- **THINGS TO DO**:
(a) Copy from the Jetson RAM guide the passage between "1. Disable the" and "800MB for nothing.", inclusive.
(b) Summarize the Jetson RAM guide in two sentences.
(c) Recast the paragraph of the Jetson RAM guide that begins "On a conventional PC" as a bulleted list that keeps its main facts.

- **PASSAGE TO READ**:

Optimizing RAM on a Jetson Orin Nano Super for Local LLM Inference
The Jetson Orin Nano Super ships with 8GB of unified LPDDR5 memory shared between CPU and GPU. That sounds generous until you factor in the operating system, background services, and the model weights you actually want to run. A stock JetPack installation quietly consumes 1.5 to 2GB before your workload even starts. Here is how to reclaim most of it with three targeted changes.
Why Unified Memory Changes the Equation
On a conventional PC, system RAM and GPU VRAM are separate pools. On the Jetson, every process (the OS, your application, and the GPU inference engine) draws from the same 8GB. This means a desktop environment sitting idle is not just a cosmetic waste: it is directly competing with the GPU for the memory bandwidth your model needs.
The three optimizations below are independent of whatever workload you run. They apply to any Jetson Orin Nano Super used as a dedicated inference node.
1. Disable the Desktop GUI (recover ~800MB)
A fresh JetPack installation boots into a full Ubuntu desktop environment (GNOME with all its services). If your Jetson is headless or serves a browser-based interface, that desktop costs roughly 800MB for nothing.

- **INFORMATION PROVIDED**:
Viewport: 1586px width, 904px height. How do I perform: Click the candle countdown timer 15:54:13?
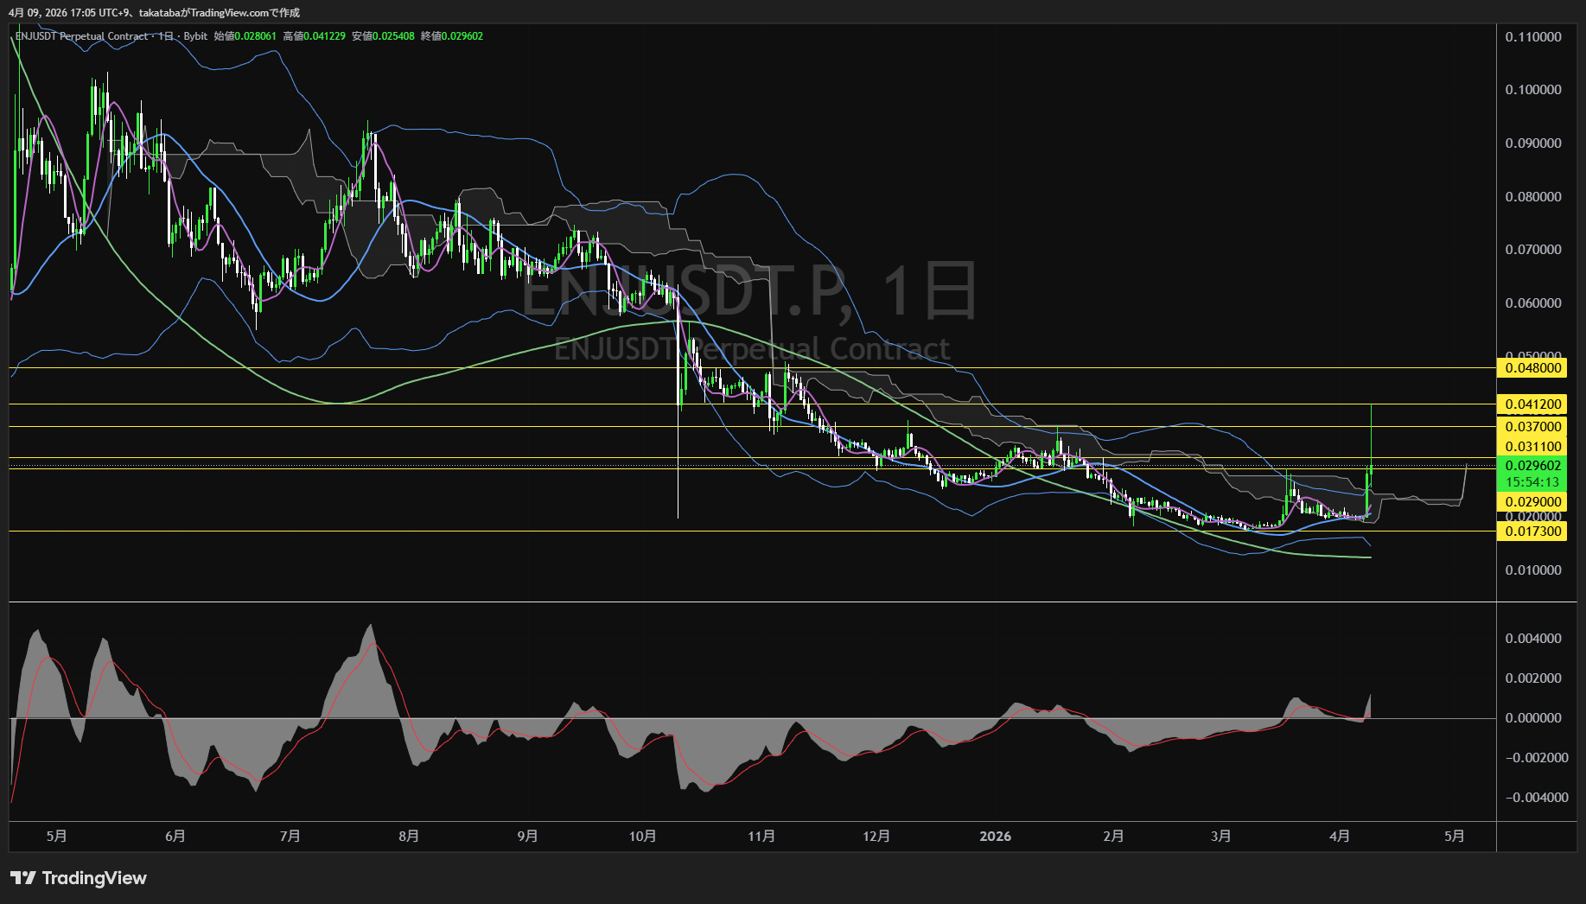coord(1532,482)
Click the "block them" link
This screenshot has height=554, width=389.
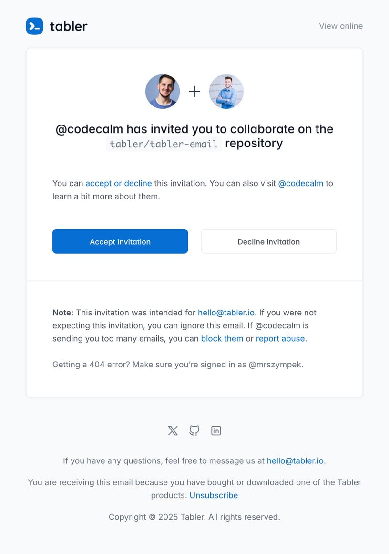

==

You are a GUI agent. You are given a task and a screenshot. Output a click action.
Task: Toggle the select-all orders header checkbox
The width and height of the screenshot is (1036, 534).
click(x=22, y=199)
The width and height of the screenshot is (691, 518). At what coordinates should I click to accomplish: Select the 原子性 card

- **ANSWERS TO EACH TASK**:
(a)
1. Disable the Desktop GUI (recover ~800MB)
A fresh JetPack installation boots into a full Ubuntu desktop environment (GNOME with all its services). If your Jetson is headless or serves a browser-based interface, that desktop costs roughly 800MB for nothing.

(b) The Jetson Orin Nano Super has 8GB of unified LPDDR5 memory shared between CPU and GPU, and a stock JetPack installation consumes 1.5 to 2GB of it before any workload starts. Because every process draws from that same pool, an idle desktop competes with the GPU for memory bandwidth, so the guide offers three workload-independent optimizations, beginning with disabling the desktop GUI to recover roughly 800MB.

(c)
- On a conventional PC, system RAM and GPU VRAM are separate pools.
- On the Jetson, the OS, the application, and the GPU inference engine all draw from the same 8GB.
- An idle desktop environment therefore competes directly with the GPU for the memory bandwidth the model needs.